Emperor Go-daigo, who aimed to defeat the Kamakura Shogunate, had a prince named Moriyoshi.
Prince Moriyoshi followed his father from the time when he first took up arms, and even when his father was captured by the Kamakura Shogunate, Moriyoshi continued the fight.
In 1332 CE, the battle of Yoshino Castle would prove to be a pivotal event in Prince Moriyoshi’s story.
Prince Moriyoshi, in support of his father, gathered 3,000 soldiers and held up in Mt. Yoshino.
In response, the Kamakura Shogunate sent 60,000 troops across the Ryumon Mountains towards the much smaller force. On February 18, the Shogunate troops advanced across the Yoshino River to Mt. Yoshino and the battle began.
In preparation for the fight with the approaching Shogunate troops, Moriyoshi fortified Mt. Yoshino to great effect, overcoming the disadvantages of having a much smaller army and forcing the attackers to fight on their terms.
The fight lasted seven days and nights. The blood of the soldiers stained the autumn leaves, and corpses piled up along the sides of roads. Despite all this, Moriyoshi’s troops did not let the Shogunate troops take one step on the soil of Mt. Yoshino.

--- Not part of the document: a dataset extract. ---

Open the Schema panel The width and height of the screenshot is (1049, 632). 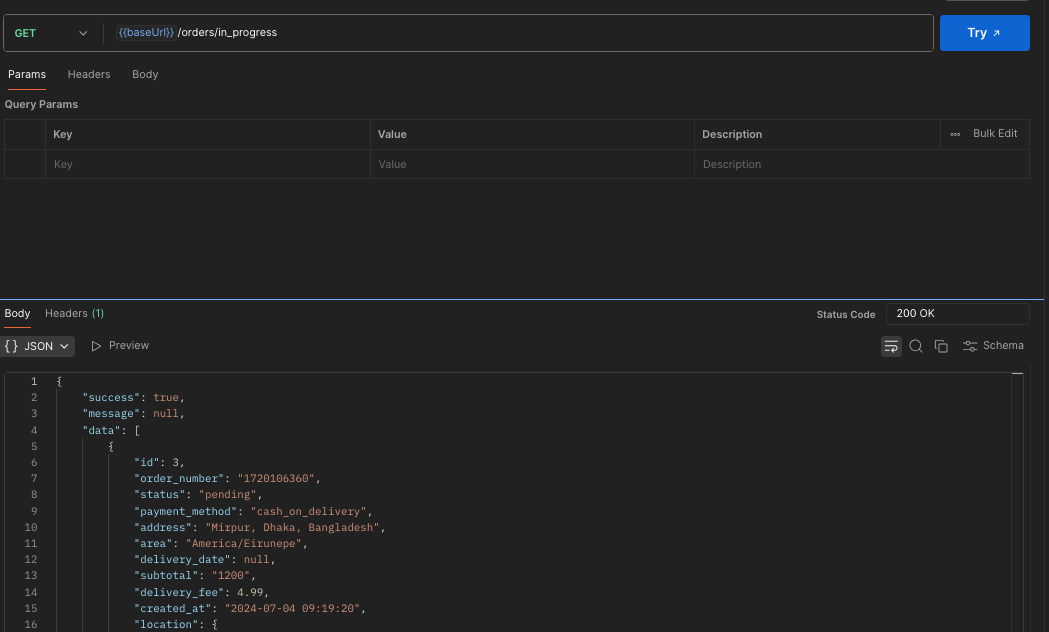point(993,346)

However, the tides of the battle finally changed when a person who was familiar with the topography of Mt. Yoshino joined the Shogunate army.

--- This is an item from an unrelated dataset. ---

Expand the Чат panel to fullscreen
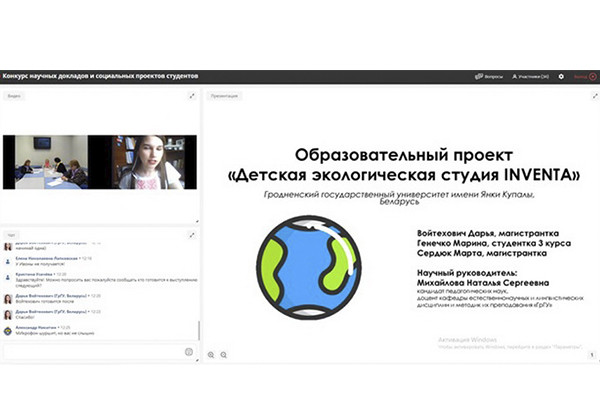The width and height of the screenshot is (600, 400). click(192, 235)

Prince Moriyoshi’s forces were attacked by the Shogunate troops on two fronts (from the front and rear) and their lines finally collapsed. Shogunate troops entered Mt. Yoshino, and Moriyosh’s army was on the verge of defeat. The headquarters of Moriyoshi was surrounded by the enemy and the siege ring gradually narrowed. It was as if the sounds of slashing swords, the noise of the wind, roars, screams, sobbing, bloody odors, and death itself was approaching one step at a time.
Observing the situation, Prince Moriyoshi donned a helmet and armed himself with a 105cm long sword. Along with only 20 allies, he charged into the ring of death.
The Shogunate troops. shocked by the sight of Moriyoshi, were forced into a minor retreat.
Though only for a brief moment, Prince Moriyoshi was able to lift the siege of death. However, seven arrows pierced his body, and blood poured from his cheeks and arms. He had just a brief amount of time so he promptly returned to his base which now stood side by side with the battlefield.
General Prince Moriyoshi sat down and drank some sake that his subordinates brought for him. In front of him, one soldier was performing a sword dance.
“Like as Ashura (a bellicose god), I waved my sword like a lightning bolt and threw big stones like rain,
――but in this battle, I couldn’t beat the enemy.”
The soldier laughed out loud, swinging his 130cm around with ease.
The looseness of the atmosphere made Prince Moriyoshi smile a little.
“Well, this is the end.”
It was when Prince Moriyoshi was about to depart for the battlefield once more that Yoshiteru Murakami, one of his subordinates, offered to take over and advised Prince Moriyoshi to flee.
“It is no longer possible to defeat the Shogunate forces. I will take over. You must break through the enemy lines before they properly fortify.”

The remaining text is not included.